#### Input records ####

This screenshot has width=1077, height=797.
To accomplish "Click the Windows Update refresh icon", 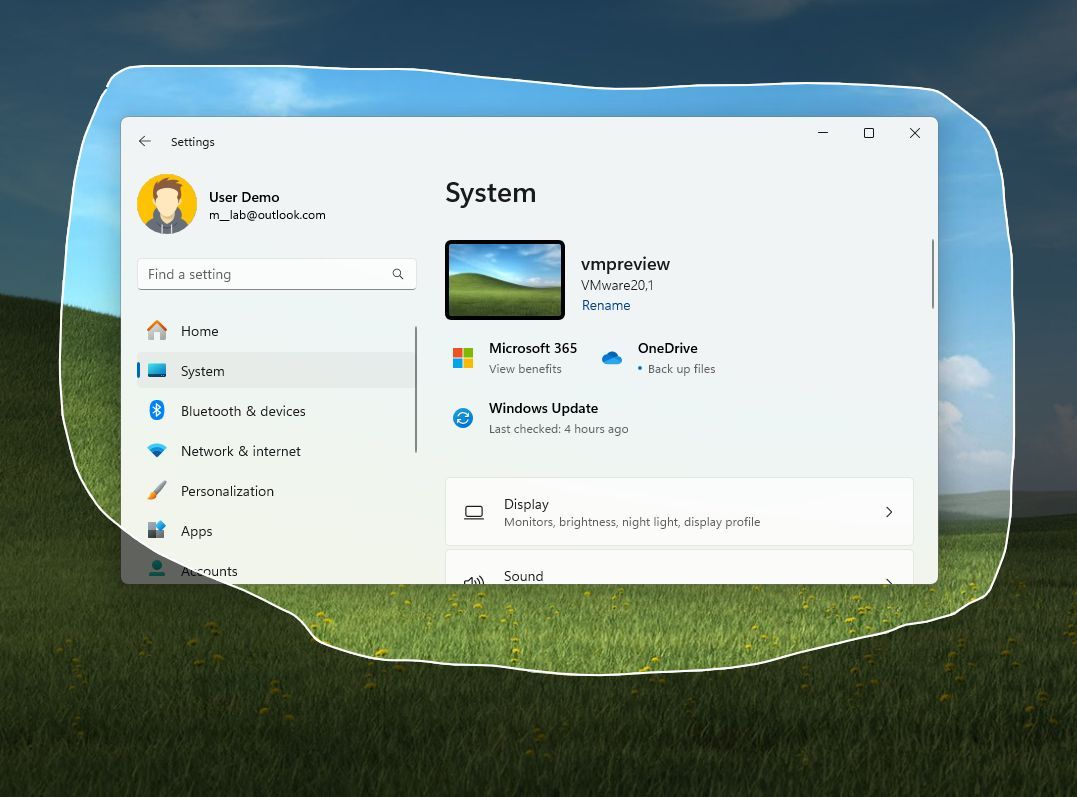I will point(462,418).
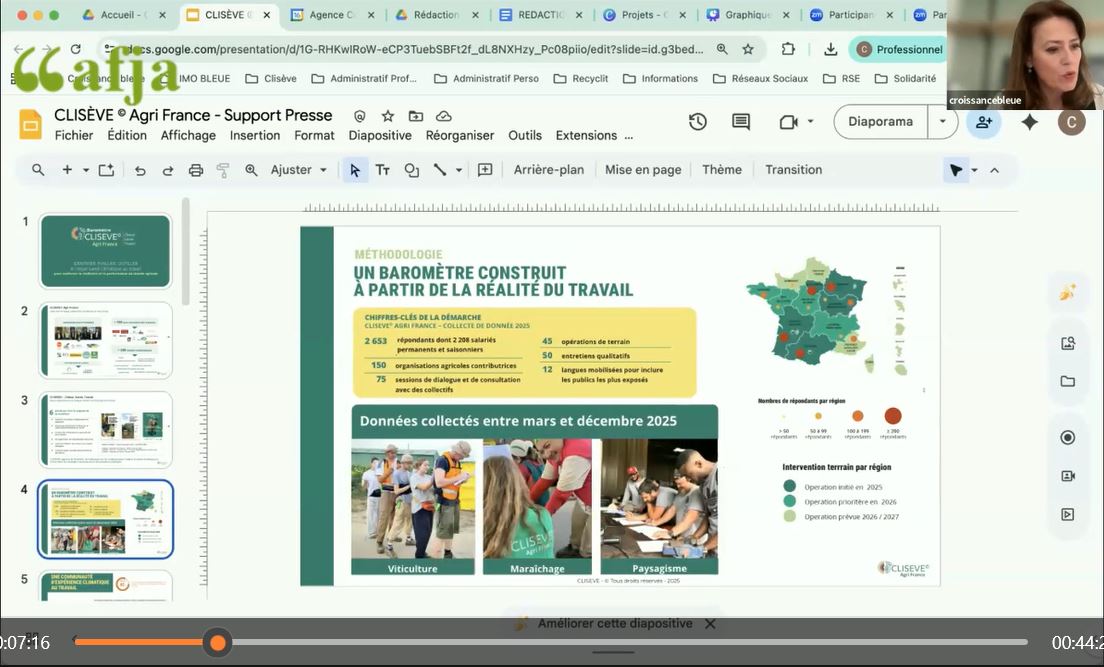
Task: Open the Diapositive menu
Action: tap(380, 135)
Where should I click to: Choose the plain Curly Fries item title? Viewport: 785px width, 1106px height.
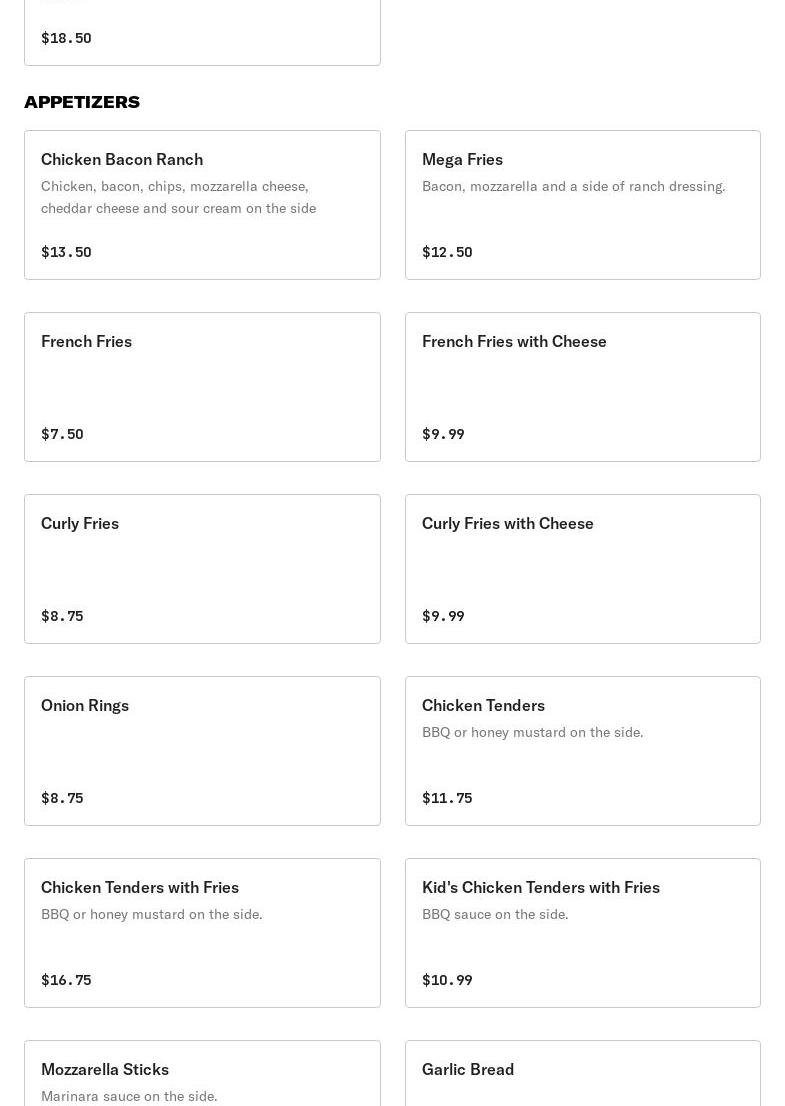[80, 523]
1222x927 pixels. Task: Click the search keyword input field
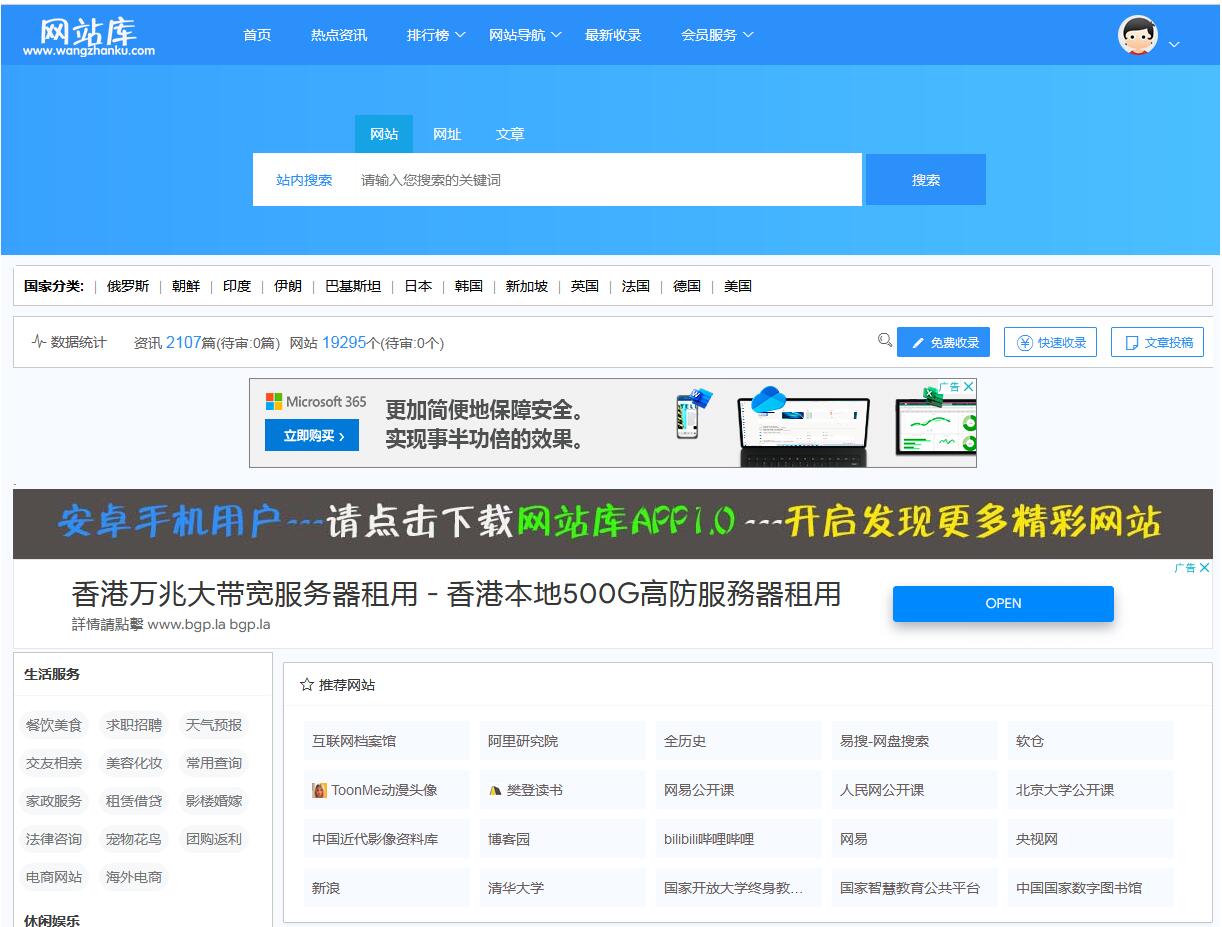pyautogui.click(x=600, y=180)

####

Task objective — Nothing but an exact copy is needed, covering the lines from the line with "Where should I" through the last line of the entries, pictures excluded.

Result of this exercise —
Where should I click to: Choose the plain Curly Fries item title? Viewport: 785px width, 1106px height.
[80, 523]
1222x927 pixels. Task: Click the search keyword input field
pyautogui.click(x=600, y=180)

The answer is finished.